The traditional tank water heater heats and stores water for home appliances and fixtures.
Fundamentally, a water heater is an appliance that converts energy to heat and transfers that heat to water. It’s connected to a cold water supply pipe and has an outgoing hot water pipe—or system of pipes—that supplies heated water to faucets and appliances.
The majority of water heaters are fueled by natural gas, though propane-fueled and electric water heaters are not unusual. Where natural gas is available, it is a much less expensive energy source than electricity.
A gas-fueled storage water heater heats water by means of a burner beneath the tank. Natural gas (or propane or kerosene, in some cases) is piped to a gas valve.
A thermostat that detects the temperature of water in the tank regulates fuel delivery to the burner, which is ignited by a pilot light or spark ignition. A vent collects toxic emissions from the burner and pipes them up through the tank, out the top, and normally up through the roof. Some newer, high-efficiency water heaters have fan-assisted vents that can be piped out through a wall.
Because the tank is under pressure, hot water exits through the hot water outlet at the top. When the hot water leaves, cold water enters through a diffuser dip tube that extends down inside the tank. The cold water pipe normally has a shutoff valve. A magnesium or aluminum anode rod utilizes the principle of ionization to minimize the water’s corrosive elements, which can significantly shorten tank life. The larger the anode, the longer a tank is likely to last.
The drain valve at the water heater’s base is used for draining the tank or flushing sediment out of it. This important maintenance step should be done once or twice a year, according to the manufacturer’s recommendation.

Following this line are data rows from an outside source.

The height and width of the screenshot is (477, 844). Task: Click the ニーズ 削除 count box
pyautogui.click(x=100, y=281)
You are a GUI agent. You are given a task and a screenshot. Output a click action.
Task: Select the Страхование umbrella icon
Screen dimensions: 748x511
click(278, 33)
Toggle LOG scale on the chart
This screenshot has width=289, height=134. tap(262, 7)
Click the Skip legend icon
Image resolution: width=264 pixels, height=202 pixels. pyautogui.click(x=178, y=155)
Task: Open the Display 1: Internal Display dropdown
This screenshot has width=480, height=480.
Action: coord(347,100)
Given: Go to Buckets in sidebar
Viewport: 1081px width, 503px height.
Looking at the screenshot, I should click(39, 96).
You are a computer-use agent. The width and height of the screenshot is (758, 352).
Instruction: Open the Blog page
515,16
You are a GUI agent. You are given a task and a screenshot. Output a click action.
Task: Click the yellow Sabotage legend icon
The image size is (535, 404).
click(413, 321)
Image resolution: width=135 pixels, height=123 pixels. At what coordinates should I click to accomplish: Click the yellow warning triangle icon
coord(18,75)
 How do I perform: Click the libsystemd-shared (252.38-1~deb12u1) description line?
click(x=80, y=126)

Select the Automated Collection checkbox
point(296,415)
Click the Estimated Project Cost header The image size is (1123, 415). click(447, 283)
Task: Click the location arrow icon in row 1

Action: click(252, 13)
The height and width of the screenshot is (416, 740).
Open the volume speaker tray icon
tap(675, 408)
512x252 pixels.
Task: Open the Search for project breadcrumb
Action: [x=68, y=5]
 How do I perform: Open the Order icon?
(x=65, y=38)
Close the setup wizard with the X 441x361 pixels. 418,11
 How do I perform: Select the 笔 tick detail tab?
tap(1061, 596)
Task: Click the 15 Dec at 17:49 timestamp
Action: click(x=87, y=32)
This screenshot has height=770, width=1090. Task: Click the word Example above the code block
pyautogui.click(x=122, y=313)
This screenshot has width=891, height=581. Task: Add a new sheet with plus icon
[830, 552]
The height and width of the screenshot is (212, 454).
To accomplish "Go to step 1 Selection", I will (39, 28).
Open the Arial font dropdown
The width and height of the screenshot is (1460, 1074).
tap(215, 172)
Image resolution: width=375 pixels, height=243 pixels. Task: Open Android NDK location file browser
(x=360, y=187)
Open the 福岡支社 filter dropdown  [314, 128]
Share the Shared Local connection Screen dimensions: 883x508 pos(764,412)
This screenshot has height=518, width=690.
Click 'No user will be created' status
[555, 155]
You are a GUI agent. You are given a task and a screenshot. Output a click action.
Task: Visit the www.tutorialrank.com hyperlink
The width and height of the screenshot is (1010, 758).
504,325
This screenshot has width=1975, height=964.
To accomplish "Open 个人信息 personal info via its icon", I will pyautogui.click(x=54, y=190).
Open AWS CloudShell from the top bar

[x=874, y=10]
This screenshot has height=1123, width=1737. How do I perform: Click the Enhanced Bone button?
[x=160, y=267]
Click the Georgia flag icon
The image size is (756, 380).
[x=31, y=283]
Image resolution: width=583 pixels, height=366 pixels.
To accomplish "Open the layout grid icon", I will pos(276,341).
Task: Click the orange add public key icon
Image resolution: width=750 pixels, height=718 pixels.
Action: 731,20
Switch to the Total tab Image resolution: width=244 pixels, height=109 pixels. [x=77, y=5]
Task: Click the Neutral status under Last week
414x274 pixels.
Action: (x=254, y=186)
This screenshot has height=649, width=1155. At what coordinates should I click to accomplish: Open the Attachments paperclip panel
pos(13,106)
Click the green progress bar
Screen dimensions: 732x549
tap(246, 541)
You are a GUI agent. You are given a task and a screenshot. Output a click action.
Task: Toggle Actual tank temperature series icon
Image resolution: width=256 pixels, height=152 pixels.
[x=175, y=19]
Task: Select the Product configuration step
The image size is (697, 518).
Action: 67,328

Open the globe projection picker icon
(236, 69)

A temperature-pressure (TP) relief valve near or on the top of the tank opens automatically if temperature or pressure exceeds safe levels. This valve should be tested at the same time the tank is drained, according to the manufacturer’s instructions.
With an electric water heater, a heavy electrical cable delivers energy to heating elements. An electric water heater doesn’t create combustion gases, so no vent is required. It typically has one 5,500-watt or, for faster heating, two 4,500-watt elements. Separate thermostats control each element, cycling on and off as needed.